Exclude the pictures, then restate exactly each line of the data below from the first through the line containing "Task: Click the New Project document icon".

Saved entries:
↓↓↓

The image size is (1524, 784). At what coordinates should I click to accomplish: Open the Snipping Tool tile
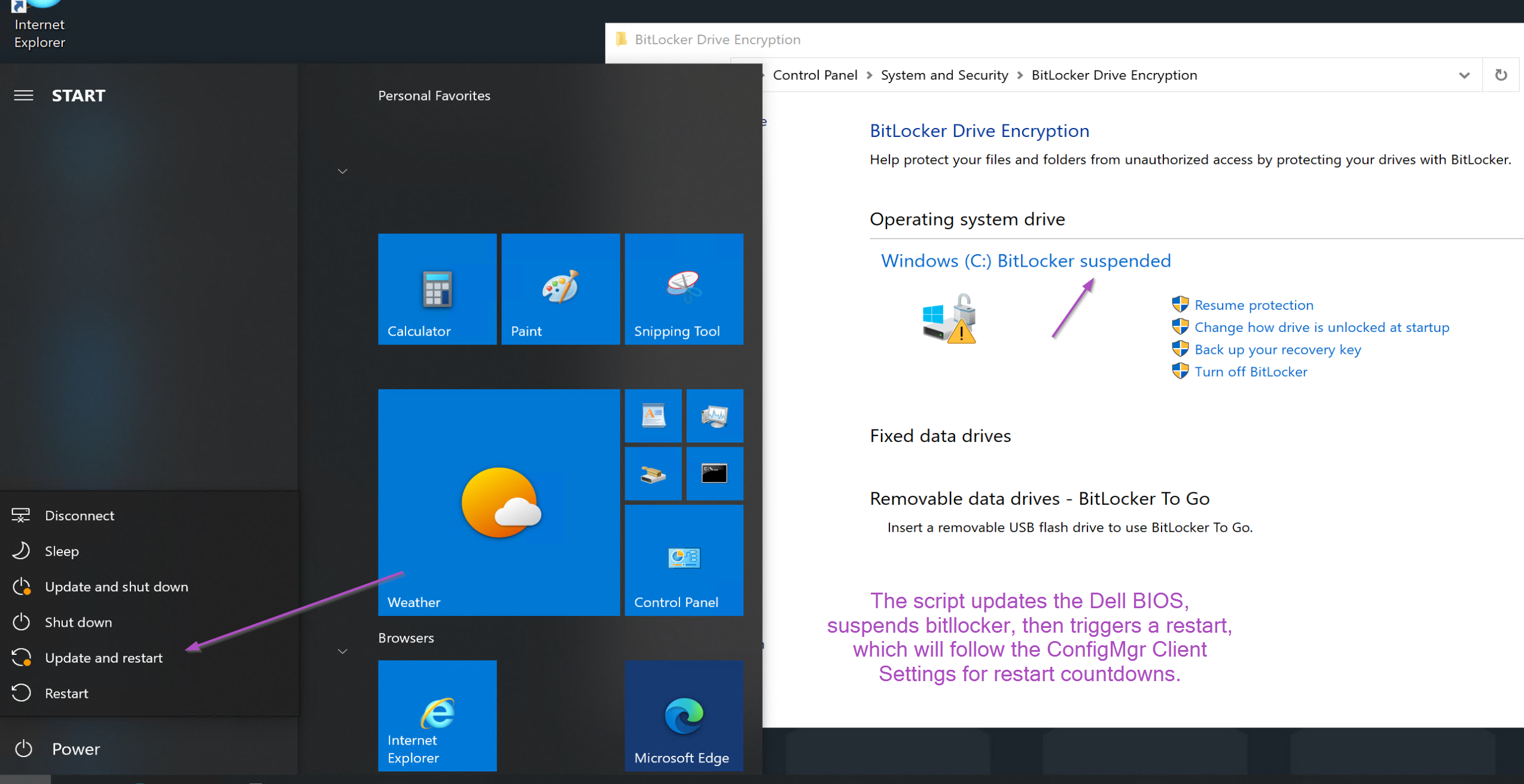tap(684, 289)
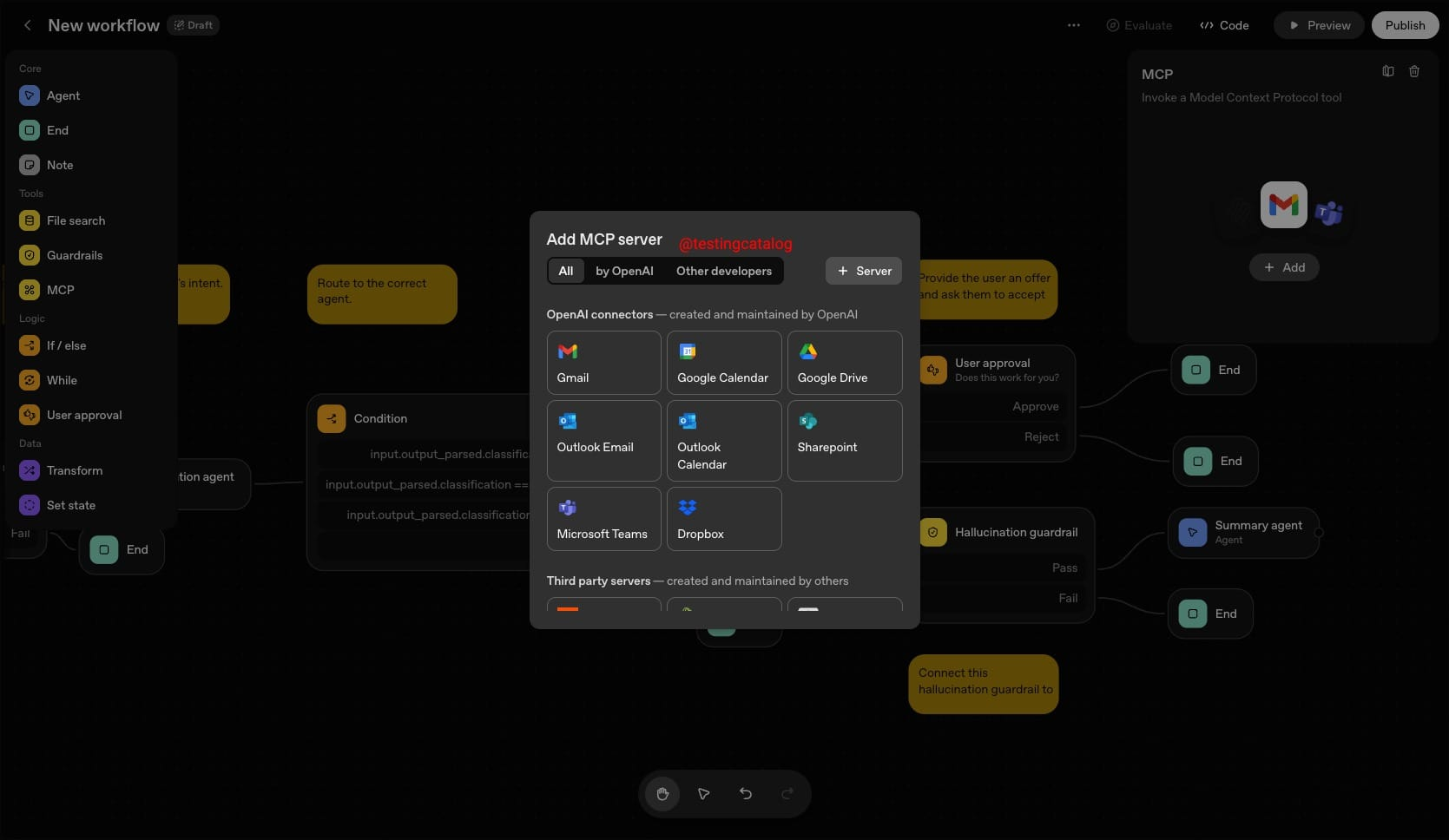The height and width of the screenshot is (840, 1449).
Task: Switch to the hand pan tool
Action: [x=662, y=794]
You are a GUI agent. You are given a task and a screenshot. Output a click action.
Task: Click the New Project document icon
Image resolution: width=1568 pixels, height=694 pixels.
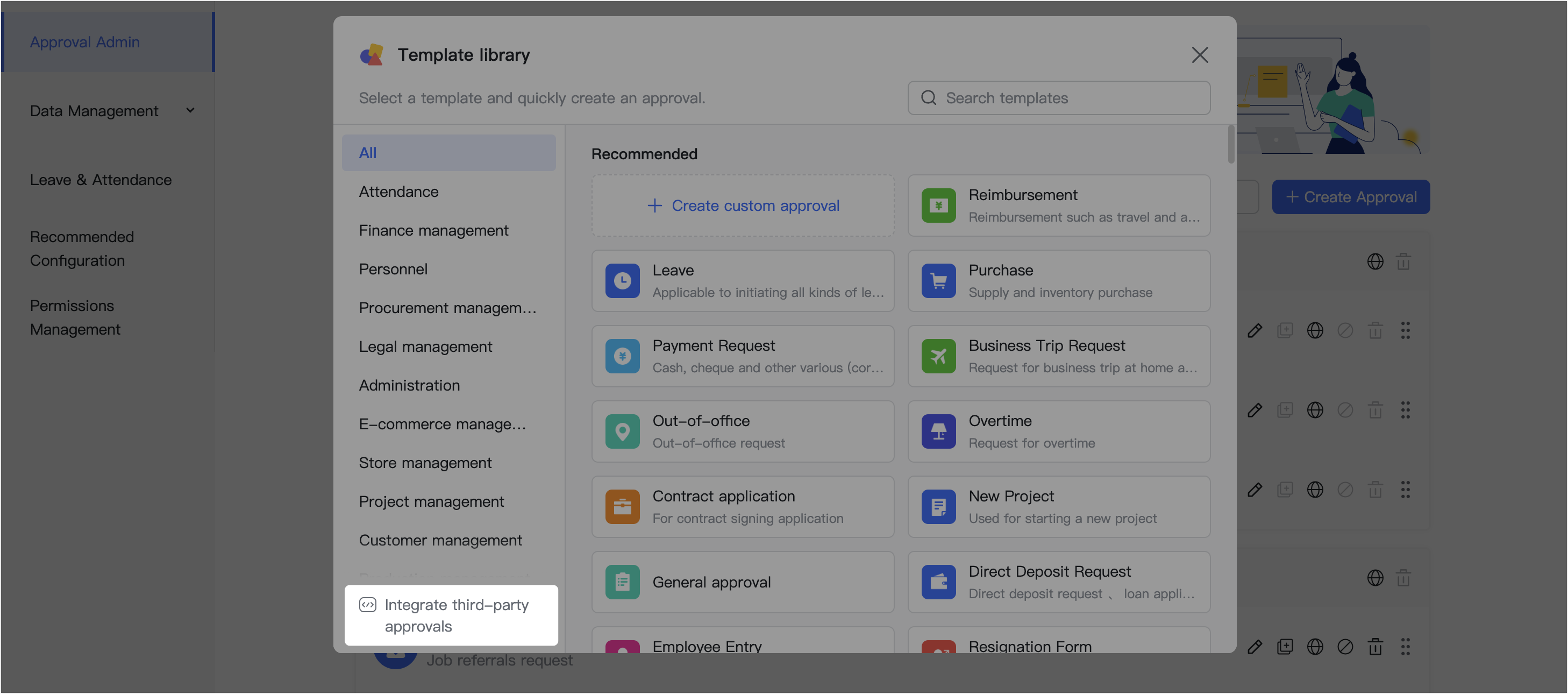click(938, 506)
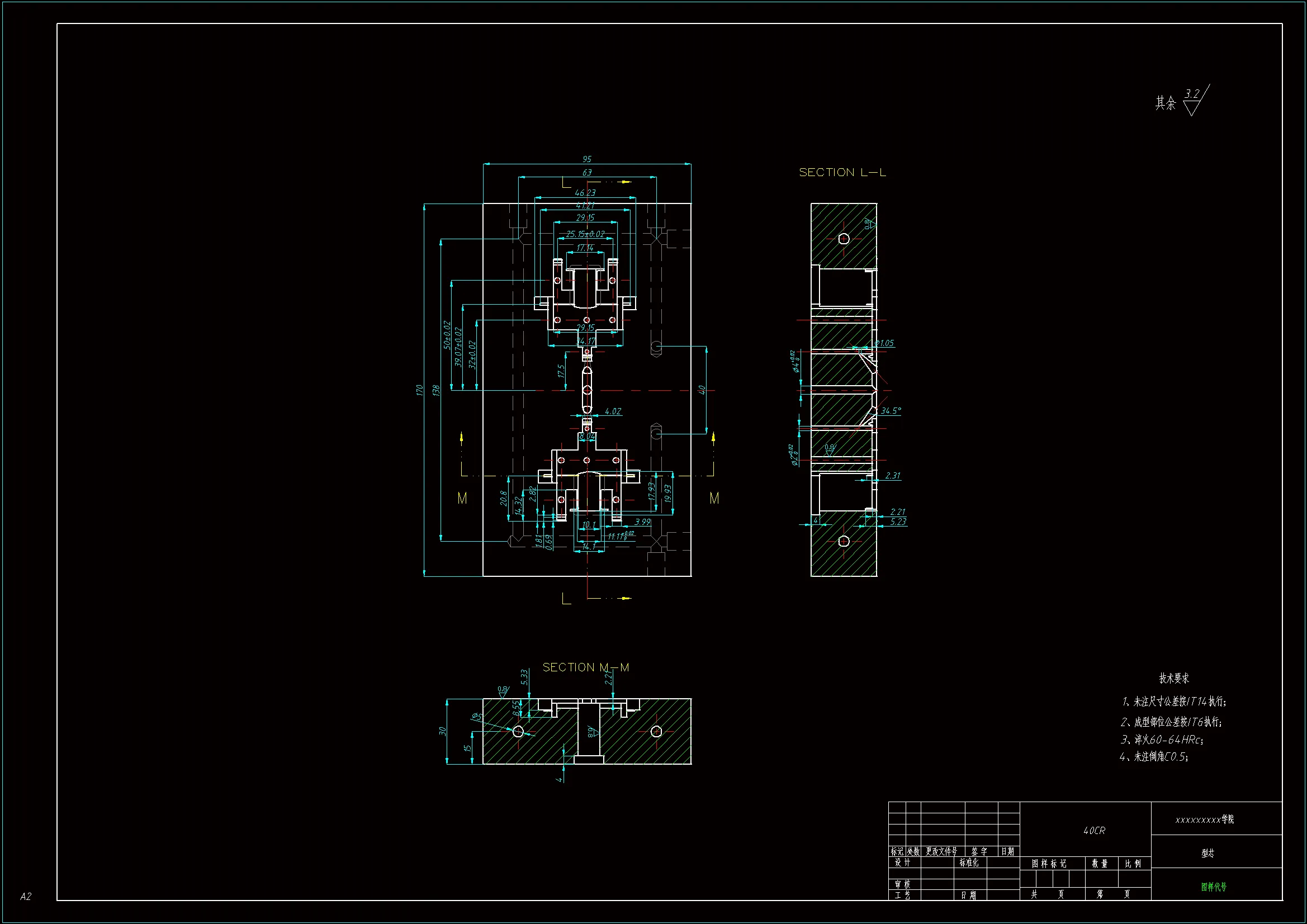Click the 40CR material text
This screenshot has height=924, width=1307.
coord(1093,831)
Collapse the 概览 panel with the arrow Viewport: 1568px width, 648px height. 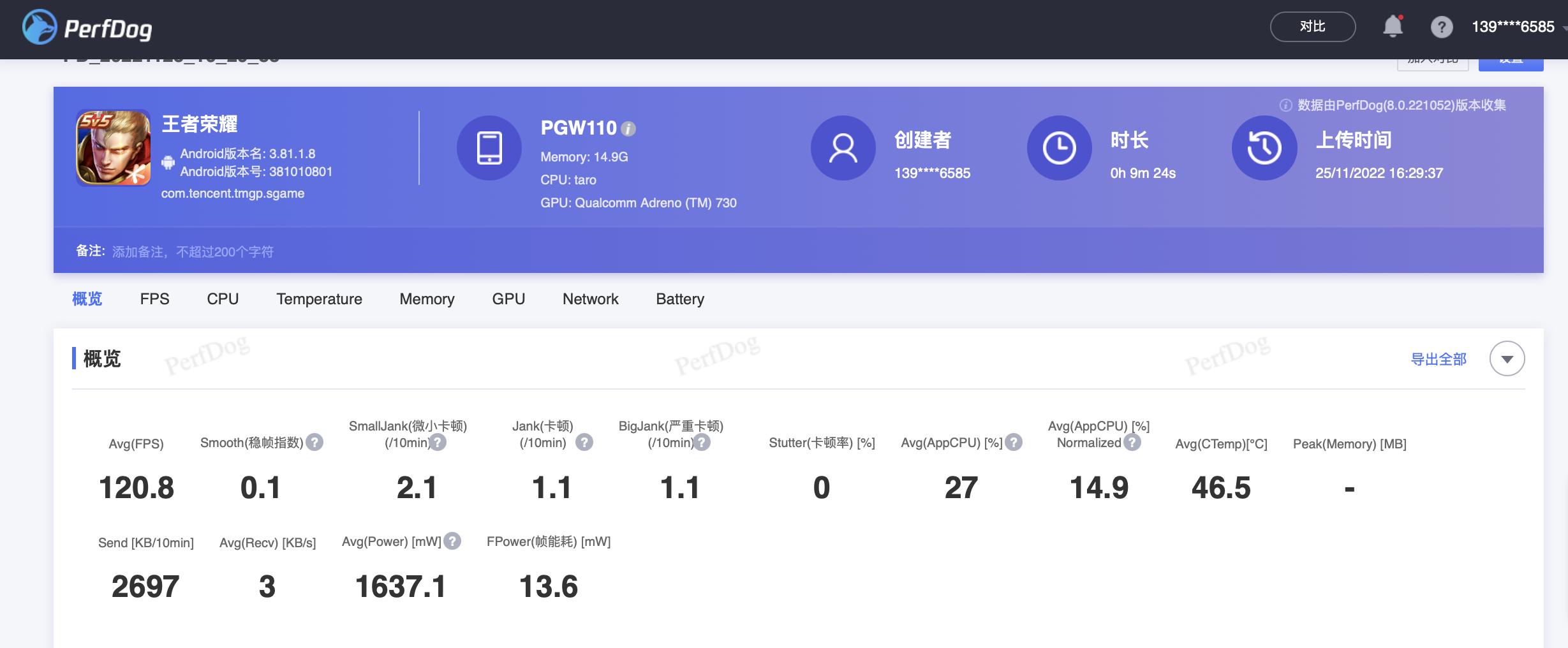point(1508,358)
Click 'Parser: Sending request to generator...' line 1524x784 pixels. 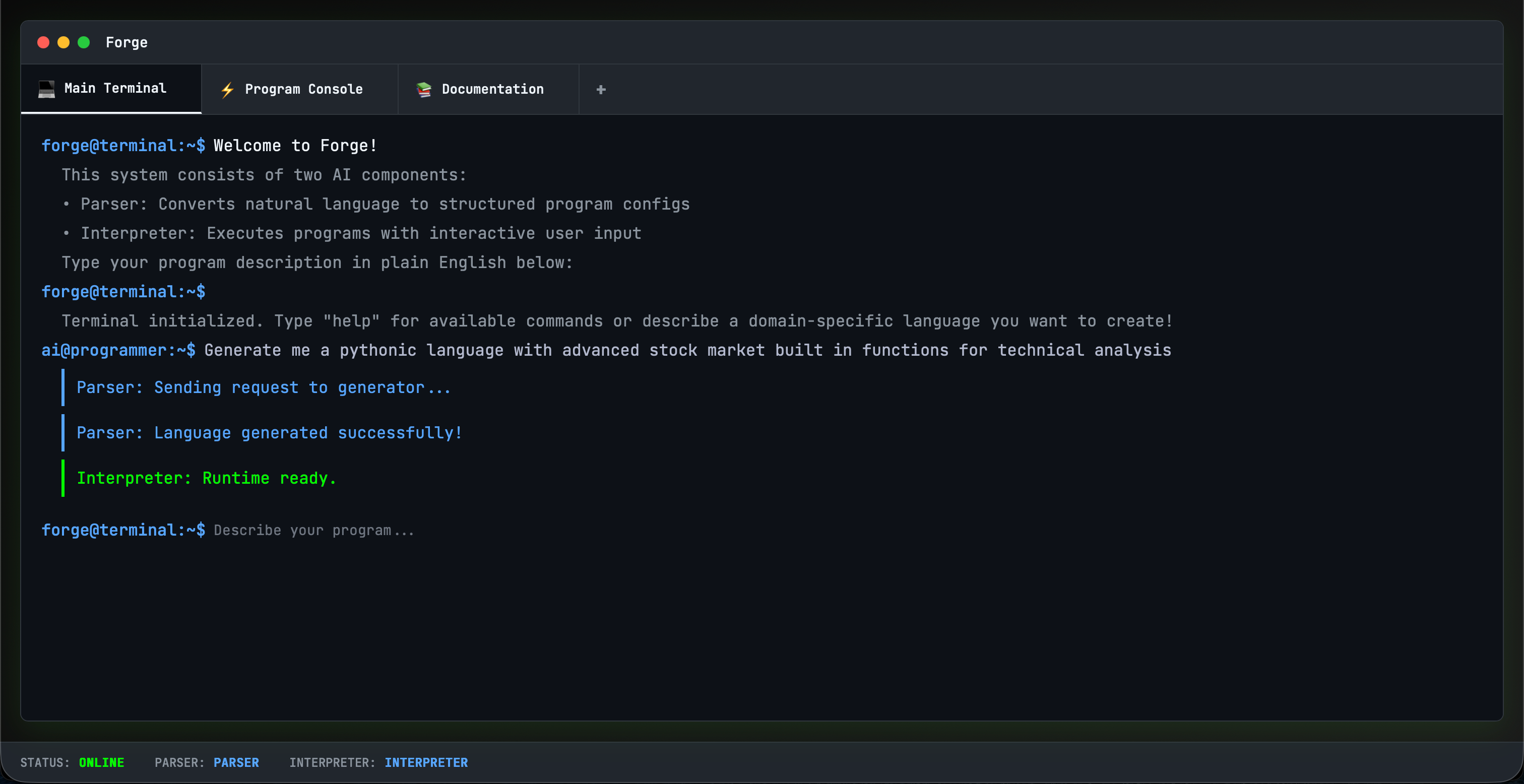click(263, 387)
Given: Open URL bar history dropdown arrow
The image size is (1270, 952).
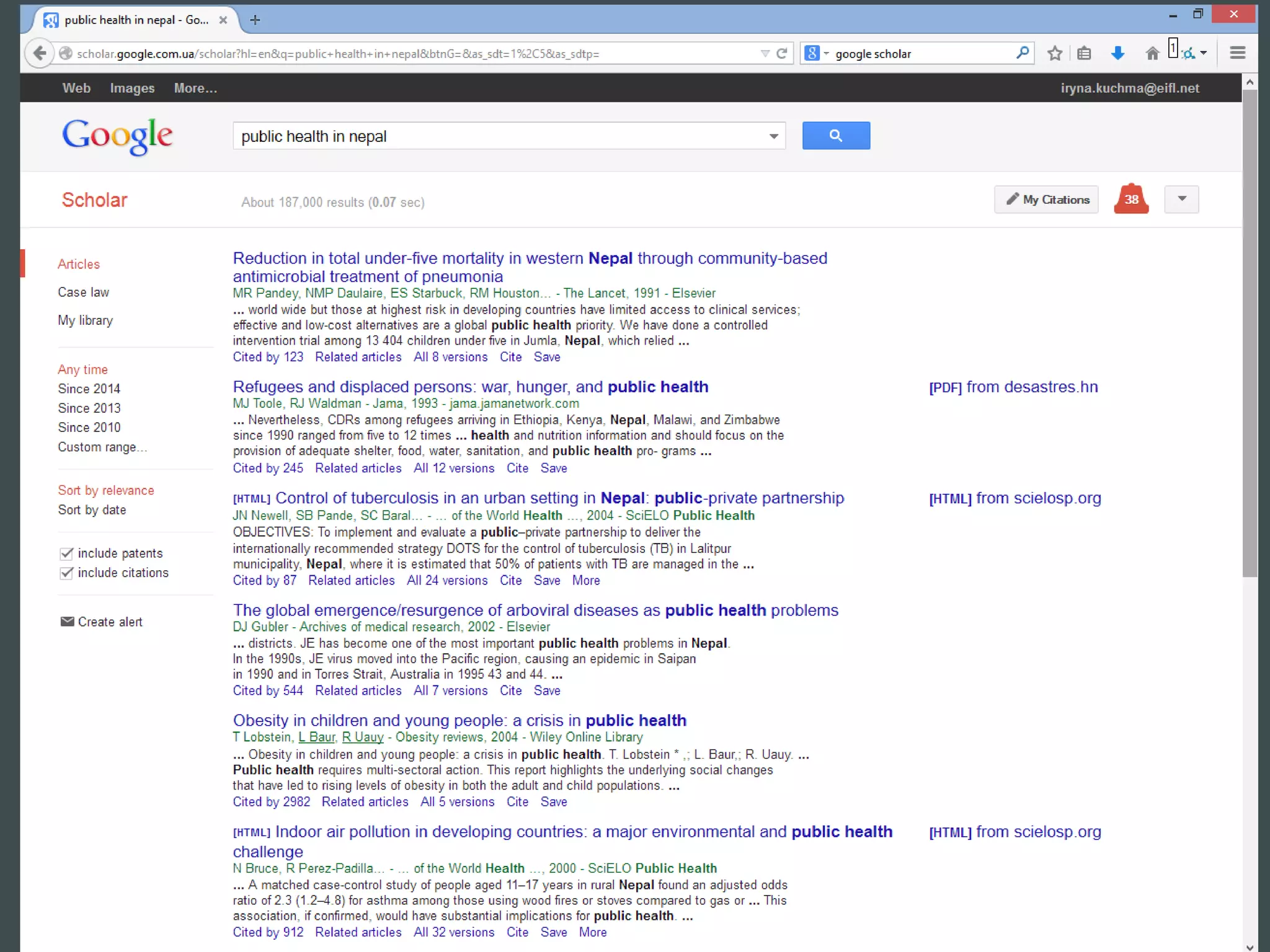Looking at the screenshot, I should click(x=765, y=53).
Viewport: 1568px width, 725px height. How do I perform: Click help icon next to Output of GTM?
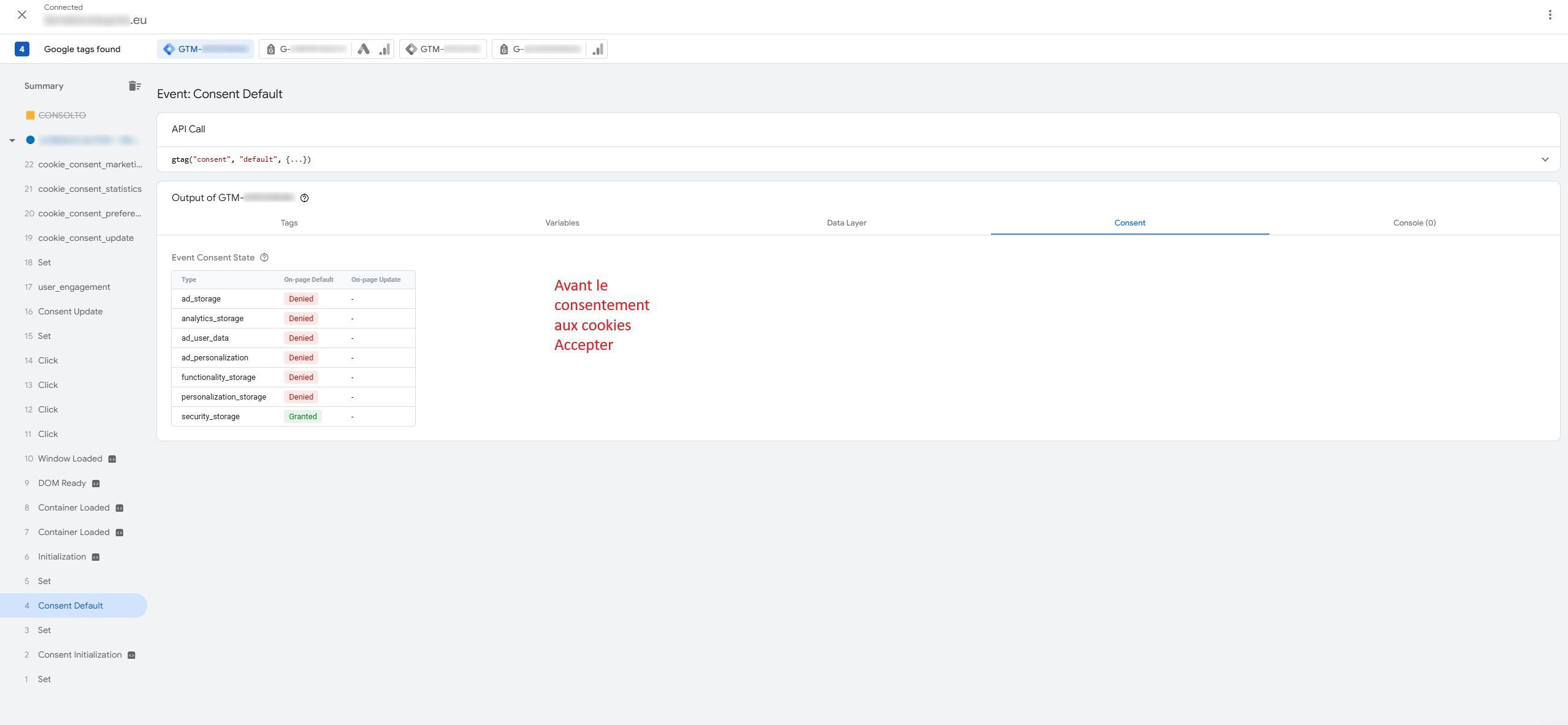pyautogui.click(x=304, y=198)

↑↑↑

*Response box*:
The image size is (1524, 784). At what coordinates should I click to accomplish: Open the Snipping Tool tile
tap(684, 289)
The height and width of the screenshot is (840, 1449).
Task: Switch to the hand pan tool
Action: [x=662, y=794]
You are a GUI agent. You are given a task and a screenshot. Output a click action.
Task: Click the New Project document icon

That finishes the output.